Ms Queiroz has since been appointed victims commissioner for West Midlands, where she has spoken to others who have applied to CICA. She was awarded an MBE in Queen Elizabeth II’s final birthday honours in 2022 for services to young people and the prevention of knife crime.

She said: “People just find it really confusing, really quite scary, don’t really understand it, some people call it like a dark art of how you write out the forms to get compensation.”

Mr Turner, who applied to CICA after a violent assault before the Covid pandemic led to four operations, told the Press Association: “It was a typical experience that many victims report; impersonal contact, very long delays in getting the case resolved, and the outcome never felt like adequate recompense for the nature of injuries.”

He had to wait almost two years to get his case resolved and said: “By the time you get to the end of that exhausting process where you’ve had to repeat and relive some really quite traumatic experiences, lots of victims just want the process to be over.”

Mr Turner added: “I always knew I wanted to try and do something about it because when you’ve had a very negative experience, you want some good to come out of it.”

The scheme was set up in the 1960s to provide compensation to the victims of violent crime. However it has been criticised, including by the late Victims Commissioner Baroness Newlove, who reported in 2019 that the system was adding to victims’ upset, including with an overly complex application process and long waits for decisions.

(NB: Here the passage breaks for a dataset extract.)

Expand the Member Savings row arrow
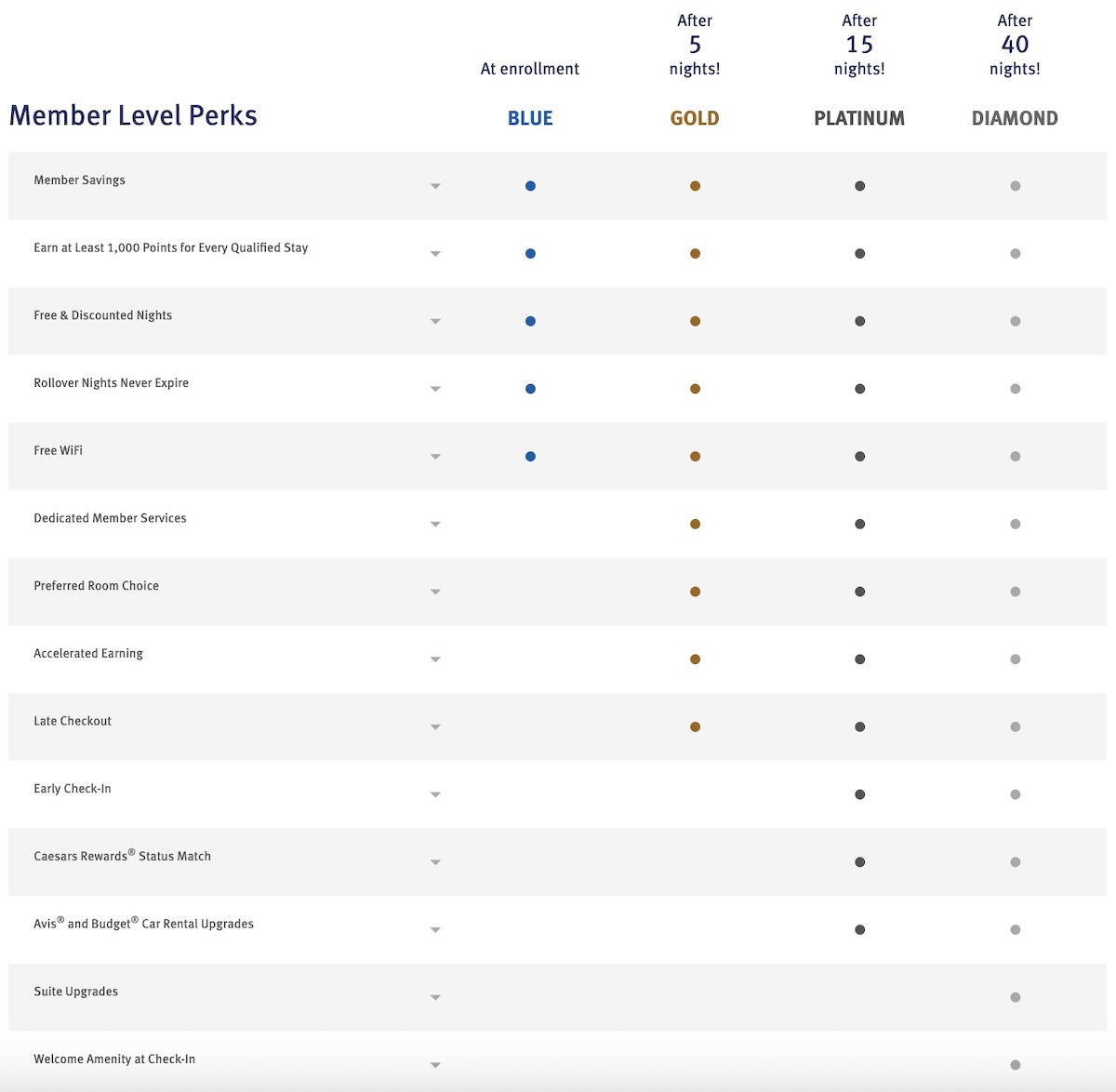The width and height of the screenshot is (1116, 1092). 435,186
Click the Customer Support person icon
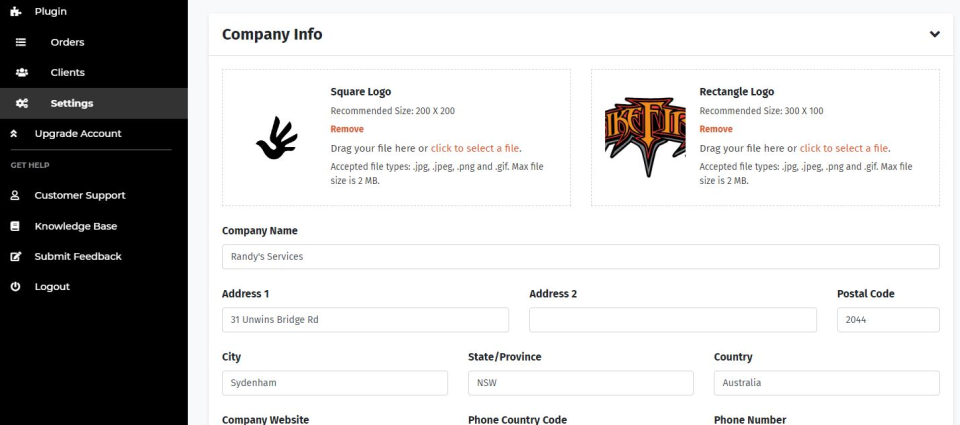 point(15,195)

The Government commissioned a consultation to find how the scheme could be made simpler. Yet after an almost five-year wait, Justice Minister Alex Davies-Jones said she would not be taking on recommendations of the inquiry.

Ms Davies-Jones said changes to time limits and unspent convictions that could benefit the victims of child sexual abuse could “be detrimental to other deserving victims of crime”.

The decision was criticised by Baroness Newlove, who died in November.

Alex Mayes, external affairs manager at Victim Support urged the need for fundamental changes.

Mr Mayes said: “We definitely need to be in a place where CICA are processing claims at pace, where there’s not a substantial backlog, where victims aren’t having to wait long periods of time to get outcomes and to have their claims dealt with.

“While they’re waiting, victims need to be treated with sensitivity, compassion, respect, and we need to have a victim-first approach to compensation claims and victims don’t need to be in a position where they’re waiting years and years and years for an outcome.”

Labour MP Alex Sobel (Leeds Central and Headingly) said he had two constituents who had put claims forward, including someone who had to wait six years for an outcome.

Mr Sobel said medical evidence which had been sent in to support claims had been lost by CICA, and people were left feeling ignored by slow response times.

He said: “We want them basically to improve their performance, timescales, delivery, communication, and the realism of it.”

He added: “There’s a lack of oversight, there’s a lack of rigor in the governance of the organisation, and those are all things that need improvement.”

A Ministry of Justice spokesperson said: “The rise in complaints reflects record application volumes and CICA is strengthening its service by hiring more staff and improving how victims can contact it.”